PM&C, and separately, the Co-ordinator General, Mike Mrdak, were juggling opinions and priorities about whether this and other schemes would be implemented through COAG, could pioneer payment capacity in Social Security or Medicare, and in "co-ordinating" it with a host of other matters. In effect they were imposing decisions on others who knew more than Treasury, Finance or PM&C's limited cops of industry sources, and who expected to "own" a project that was now in quite different shape. But even Environment -- essentially a policy department -- was not expert in program design or implementation, and was anyway stretched with a host of other urgent new projects.
Progressively, but with very little reference to those actually to be in charge, little committees changed fundamental aspects of the way the scheme worked. Many changes occurred because of "helpful" instructions, dressed up as "suggestions" of Finance and PM&C officials, who almost entirely escaped criticism from Hanger. He suggests that Environment bureaucrats did not communicate clearly enough how pissed off they were, but it was obvious enough.
There are good criticisms of what occurred, but they are not the silly ones about a supposed public service focus on process, at the expense of substance, which seems to come more from 1980s lunch chat than the material before him. Likewise with remarks about working hard to no purpose, which may be better reflected back upon the commission itself.

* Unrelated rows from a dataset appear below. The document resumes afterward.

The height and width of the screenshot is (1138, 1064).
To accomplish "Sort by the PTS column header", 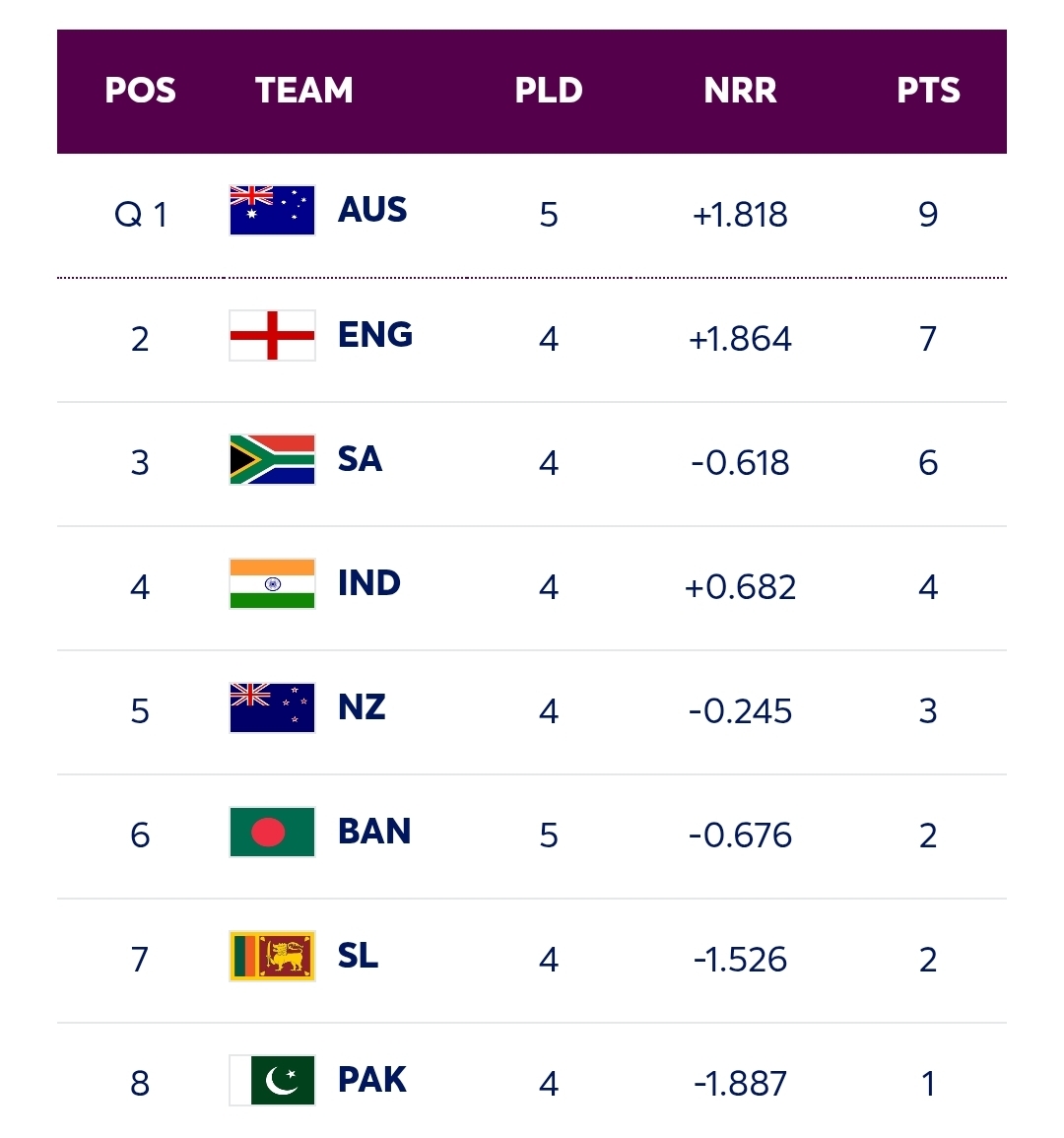I will 928,91.
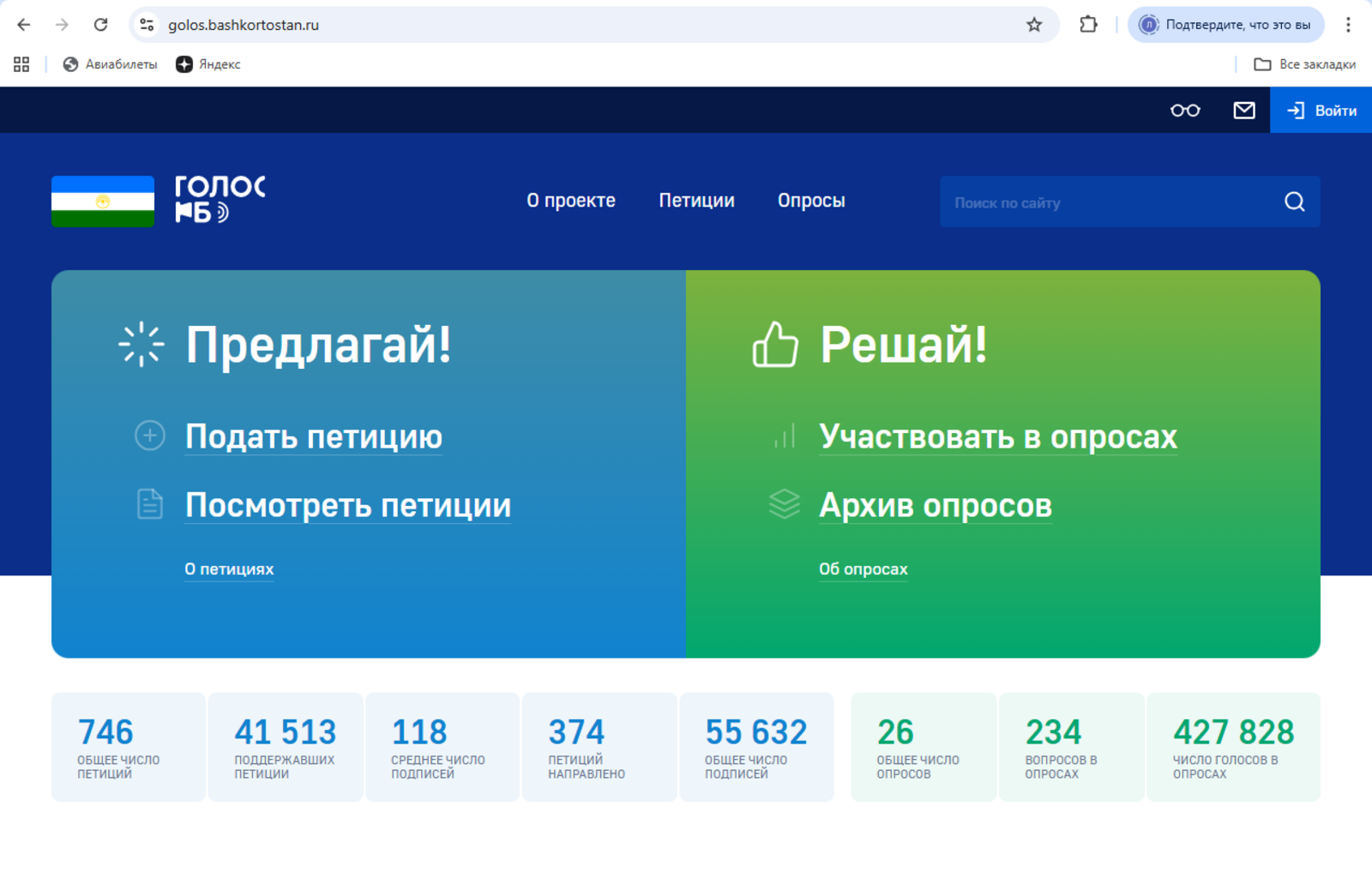This screenshot has height=879, width=1372.
Task: Open Chrome's three-dot menu
Action: click(1348, 25)
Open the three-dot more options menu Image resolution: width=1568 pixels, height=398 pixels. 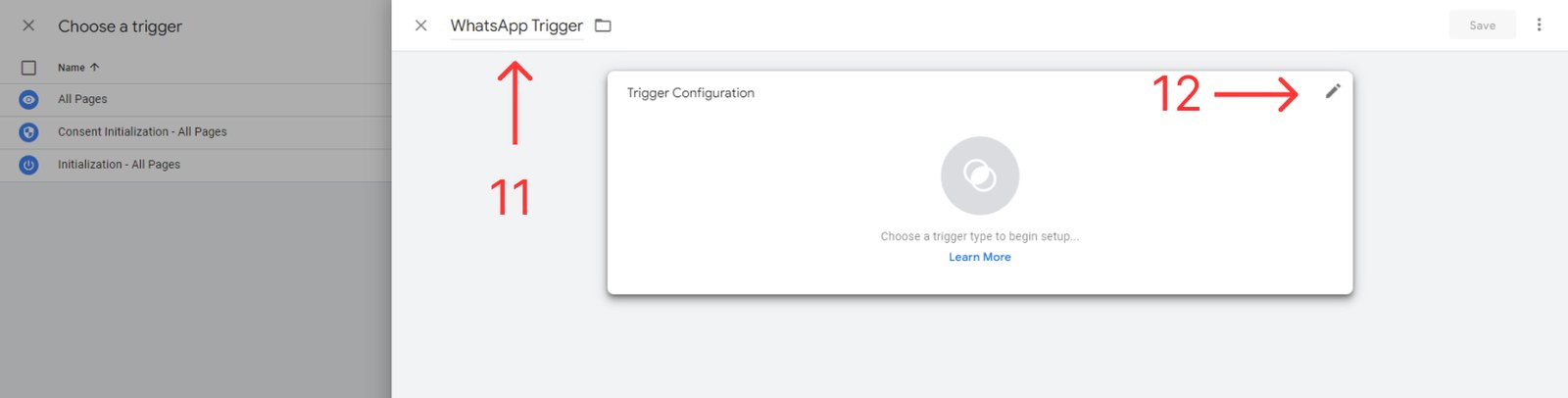(x=1539, y=25)
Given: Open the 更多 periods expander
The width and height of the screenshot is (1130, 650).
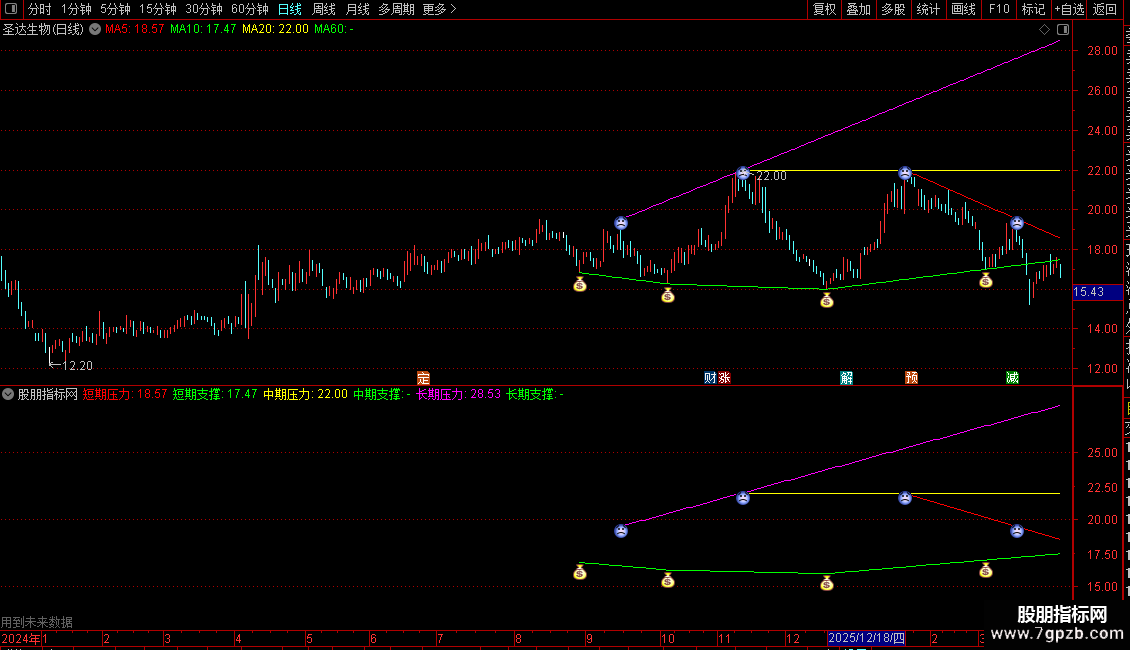Looking at the screenshot, I should tap(439, 9).
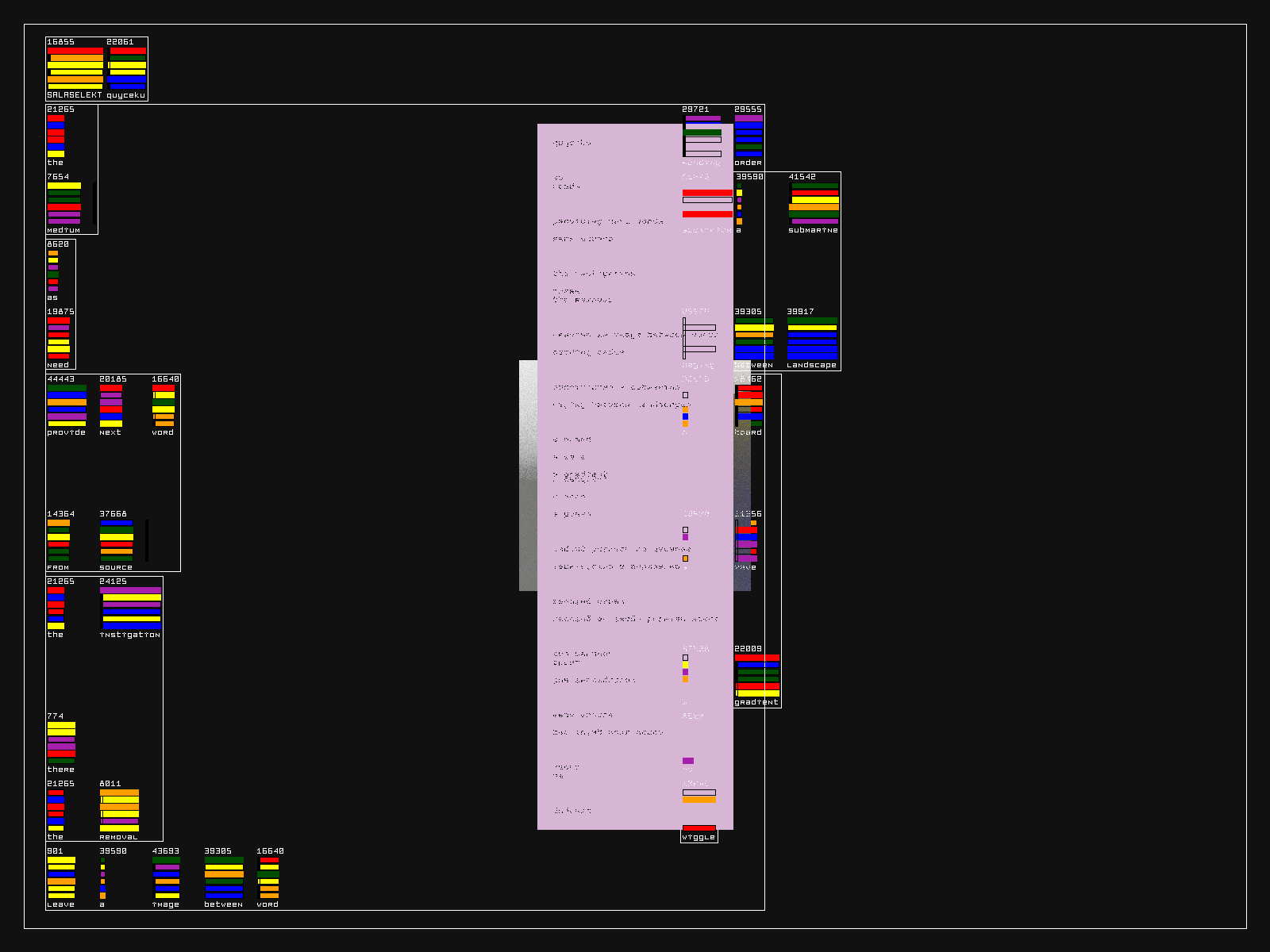This screenshot has height=952, width=1270.
Task: Click the next block numbered 20185
Action: click(x=111, y=405)
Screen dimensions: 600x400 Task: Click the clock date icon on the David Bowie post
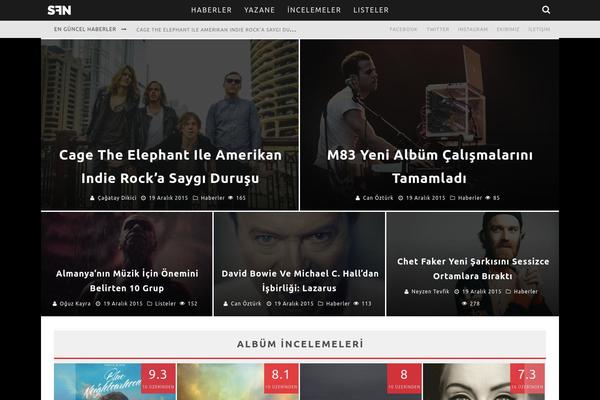[269, 304]
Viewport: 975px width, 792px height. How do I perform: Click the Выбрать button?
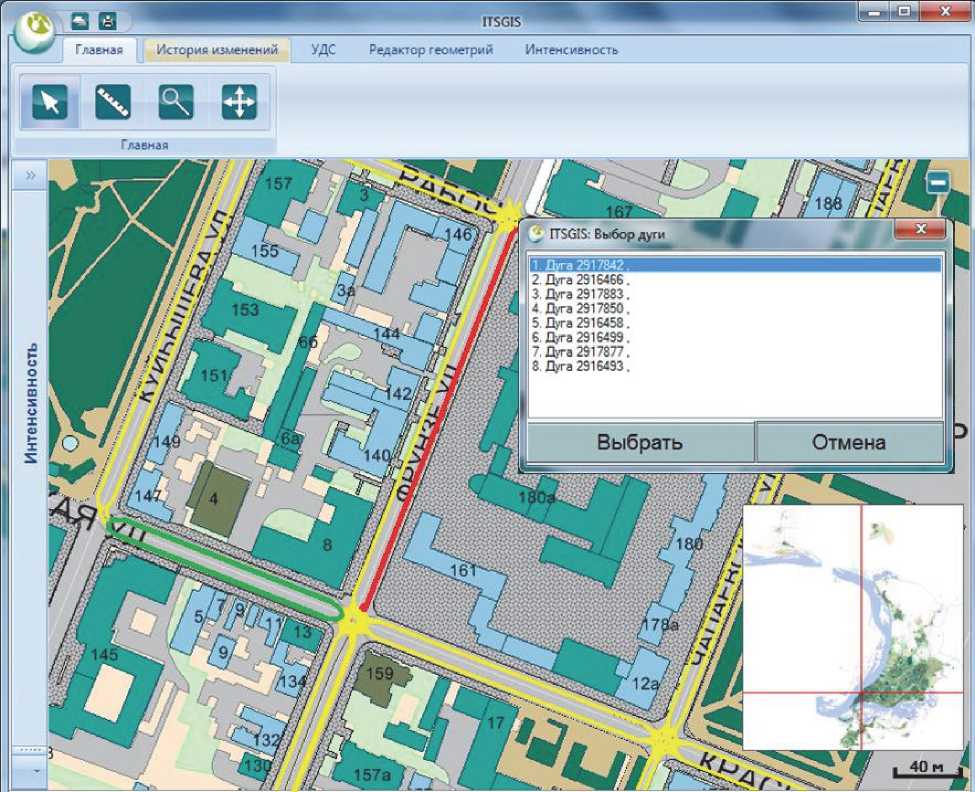click(x=640, y=442)
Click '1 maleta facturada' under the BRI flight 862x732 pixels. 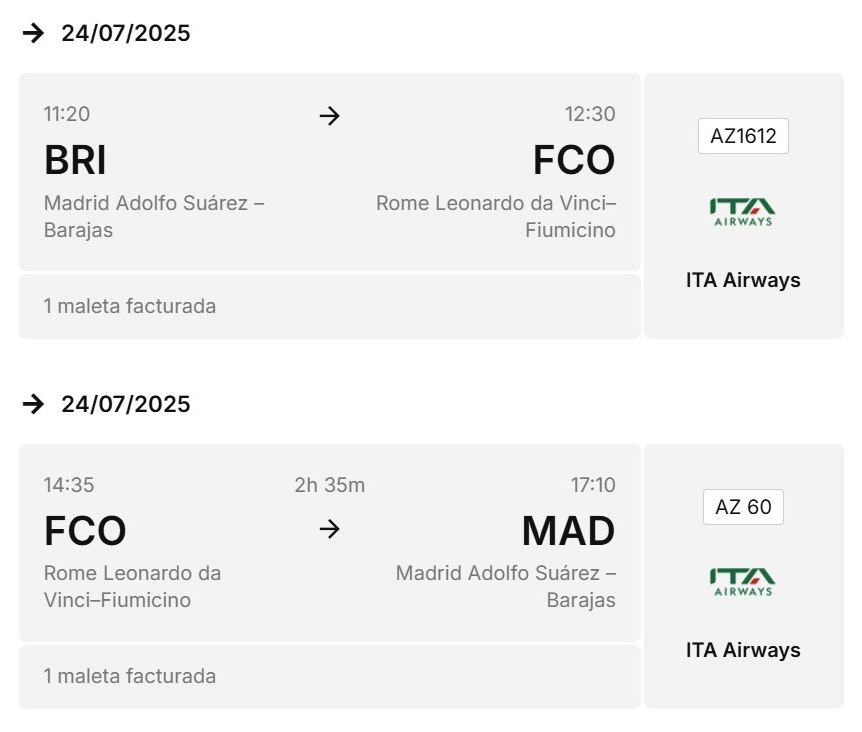130,306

But he did make some good, if not original, contributions about the tendency of well-paid consultants not to consult, or take charge, but to "become a part of the team". All this creates is a more expensive way of playing badminton with responsibility and "advice".
Indeed, much more serious in this case that Hanger's worry that public servants were tailoring advice to what ministers wanted to hear (of which there was little evidence) but of consultants not being independent and, perhaps not being that expert either. That may be an occupational hazard, but it the more dangerous when consultancies are distributed by people who know exactly what they want to be told. That was a bad enough problem under Gillard and Rudd (and before them Howard); but it is getting signally worse under the Abbott government, addicted to regular use of political cronies of known opinions, trotted out as independent evidence-based conformation of the government's own prejudices.
Mr Hanger was a little concerned that public servants were not very helpful to him, rarely volunteering anything, and confining themselves to answering questions. By that he did not mean that witnesses were being dishonest, but that they were "holding back" and being defensive in the evidence they gave. They were particularly cautious when asked about blame, or to comment on the role of politicians.
Hanger wondered whether this could have been a result of inquiry fatigue. Or perhaps, a manner of holding one's nose as one was being used for political purposes. If any such perception were held, "It ought to have become obvious quite quickly that such a perception was completely baseless," he said complacently.
Hanger decided that the Auditor-General's report, the Hawke report, and the report of a senate inquiry into the scheme raised potential issues of parliamentary privilege. On this account, he ignored their conclusions in coming to his own. He seems not, however, to have ignored the opinions of two anonymous former senior public servants, who gave him the benefit of their views, confidentially, if without having to submit them to what passed at the inquiry for critical scrutiny of "contestability".